“Working in this community made me realize that men never bother about women’s issues and they can’t understand the real issues facing women. That’s why I decided to form a women’s jirga,” says Tabassum Adnan.
In response to an ever-worsening situation in terms of women’s rights, in the Swat valley in northern Pakistan, the winner of the Individual Activist category of the CIVICUS Nelson Mandela –Graça Machel Innovation Awards started the first-ever Pakistani women-led council called the Khwendo Jirga.
Married as a child bride at 13 to a man 30 years older, Adnan was physically and psychologically abused. By the time she was 20 she had three children and at age 33 she finally got a divorce. Attending a local women’s empowerment program inspired her to get involved in decision-making processes but she was not permitted to join the local male-only council.
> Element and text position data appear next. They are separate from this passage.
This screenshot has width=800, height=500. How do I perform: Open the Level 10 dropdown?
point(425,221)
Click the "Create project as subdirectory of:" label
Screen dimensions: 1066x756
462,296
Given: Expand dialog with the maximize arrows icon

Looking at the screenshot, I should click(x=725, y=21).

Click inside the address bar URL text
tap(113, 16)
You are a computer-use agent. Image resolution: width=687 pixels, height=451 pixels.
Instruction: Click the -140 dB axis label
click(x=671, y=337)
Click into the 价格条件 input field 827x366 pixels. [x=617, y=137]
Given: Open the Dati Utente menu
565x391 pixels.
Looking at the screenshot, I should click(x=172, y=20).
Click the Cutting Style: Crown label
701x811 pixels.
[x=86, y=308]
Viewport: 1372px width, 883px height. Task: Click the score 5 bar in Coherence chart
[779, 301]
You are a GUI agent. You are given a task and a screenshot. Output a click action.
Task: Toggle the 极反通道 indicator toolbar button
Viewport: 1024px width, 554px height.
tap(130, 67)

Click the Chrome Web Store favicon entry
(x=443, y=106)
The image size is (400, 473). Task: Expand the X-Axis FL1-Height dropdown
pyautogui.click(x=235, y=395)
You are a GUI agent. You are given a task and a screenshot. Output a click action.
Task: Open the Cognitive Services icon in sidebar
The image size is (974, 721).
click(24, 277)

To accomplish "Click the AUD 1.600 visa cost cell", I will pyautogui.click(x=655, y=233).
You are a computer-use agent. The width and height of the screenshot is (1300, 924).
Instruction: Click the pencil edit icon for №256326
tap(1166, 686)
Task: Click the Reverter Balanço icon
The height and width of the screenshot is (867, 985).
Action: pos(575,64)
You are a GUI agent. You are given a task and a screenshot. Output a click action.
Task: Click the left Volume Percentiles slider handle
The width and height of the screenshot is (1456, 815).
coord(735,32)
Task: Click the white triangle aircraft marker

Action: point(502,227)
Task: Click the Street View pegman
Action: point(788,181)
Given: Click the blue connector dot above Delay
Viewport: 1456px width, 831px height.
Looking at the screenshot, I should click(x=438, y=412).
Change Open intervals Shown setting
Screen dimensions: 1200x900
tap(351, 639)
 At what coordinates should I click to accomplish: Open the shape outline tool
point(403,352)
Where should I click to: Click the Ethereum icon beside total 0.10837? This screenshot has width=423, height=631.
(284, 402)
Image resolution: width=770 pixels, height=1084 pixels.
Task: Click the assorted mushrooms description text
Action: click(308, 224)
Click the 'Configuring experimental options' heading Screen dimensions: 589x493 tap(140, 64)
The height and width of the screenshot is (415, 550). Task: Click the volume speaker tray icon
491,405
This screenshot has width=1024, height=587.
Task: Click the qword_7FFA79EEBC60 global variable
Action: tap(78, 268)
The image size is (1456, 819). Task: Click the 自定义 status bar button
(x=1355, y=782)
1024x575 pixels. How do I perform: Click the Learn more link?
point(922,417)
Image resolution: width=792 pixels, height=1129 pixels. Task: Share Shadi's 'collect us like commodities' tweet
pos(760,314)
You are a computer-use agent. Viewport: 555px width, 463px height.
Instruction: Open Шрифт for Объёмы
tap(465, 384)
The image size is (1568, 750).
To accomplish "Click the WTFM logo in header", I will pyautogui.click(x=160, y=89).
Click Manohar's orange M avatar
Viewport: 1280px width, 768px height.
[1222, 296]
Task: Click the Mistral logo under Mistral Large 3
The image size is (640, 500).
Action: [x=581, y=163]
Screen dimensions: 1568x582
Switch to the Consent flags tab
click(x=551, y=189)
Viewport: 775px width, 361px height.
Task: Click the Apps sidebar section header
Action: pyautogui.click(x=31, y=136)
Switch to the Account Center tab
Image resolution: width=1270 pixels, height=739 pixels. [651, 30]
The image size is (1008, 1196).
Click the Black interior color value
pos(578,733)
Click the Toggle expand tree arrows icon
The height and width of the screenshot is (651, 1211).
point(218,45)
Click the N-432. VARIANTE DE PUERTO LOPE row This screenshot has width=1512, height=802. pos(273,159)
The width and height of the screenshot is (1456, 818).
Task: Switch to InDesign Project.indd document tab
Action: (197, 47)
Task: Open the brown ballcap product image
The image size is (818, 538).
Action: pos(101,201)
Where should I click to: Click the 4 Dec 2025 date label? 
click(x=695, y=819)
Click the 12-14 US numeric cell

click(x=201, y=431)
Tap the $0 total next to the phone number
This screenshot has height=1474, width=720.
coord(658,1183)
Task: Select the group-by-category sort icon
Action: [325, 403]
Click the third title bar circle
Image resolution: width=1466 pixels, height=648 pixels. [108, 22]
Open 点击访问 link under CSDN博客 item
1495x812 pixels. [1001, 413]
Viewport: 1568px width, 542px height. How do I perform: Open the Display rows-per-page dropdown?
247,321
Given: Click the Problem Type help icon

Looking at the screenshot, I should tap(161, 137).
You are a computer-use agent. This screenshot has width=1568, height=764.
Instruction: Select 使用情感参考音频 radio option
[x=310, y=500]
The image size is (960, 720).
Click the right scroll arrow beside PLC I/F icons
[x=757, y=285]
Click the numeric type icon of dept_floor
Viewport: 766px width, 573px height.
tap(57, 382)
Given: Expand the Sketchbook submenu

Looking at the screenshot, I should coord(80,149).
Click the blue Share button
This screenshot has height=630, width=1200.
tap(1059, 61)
These all-male jirgas make decisions against women – without their consent or presence – and they bypass the local justice system. To make matters worse, those who commit brutal acts against women are never charged. This spurred Adnan to found the Sisters’ Council in 2013. This 25 all-female group began by providing legal assistance to seek justice for women, whilst bringing pressure to bear on the police and court system to act in cases where previously they would turn a blind eye. In 2014 the group organized a protest in response to a child being raped and the authorities failing to act. This resulted in suspects being apprehended and for the first time in Pashtun history, and a woman, Adnan, was asked to sit on the male jirga and assist with dispensing justice.
Since their first success, Adnan has been invited to participate on other cases. Advocacy work is on-going, to protect women’s rights and protect them from violence; particularly honor killings, dowry harassment, murder and torture, mostly at the hands of the husband or in-laws, and in some cases so extreme that it has resulted in death. And as the Khwendo Jirga successfully gains justice for survivors, and the families of those who have died, the era of impunity is ending.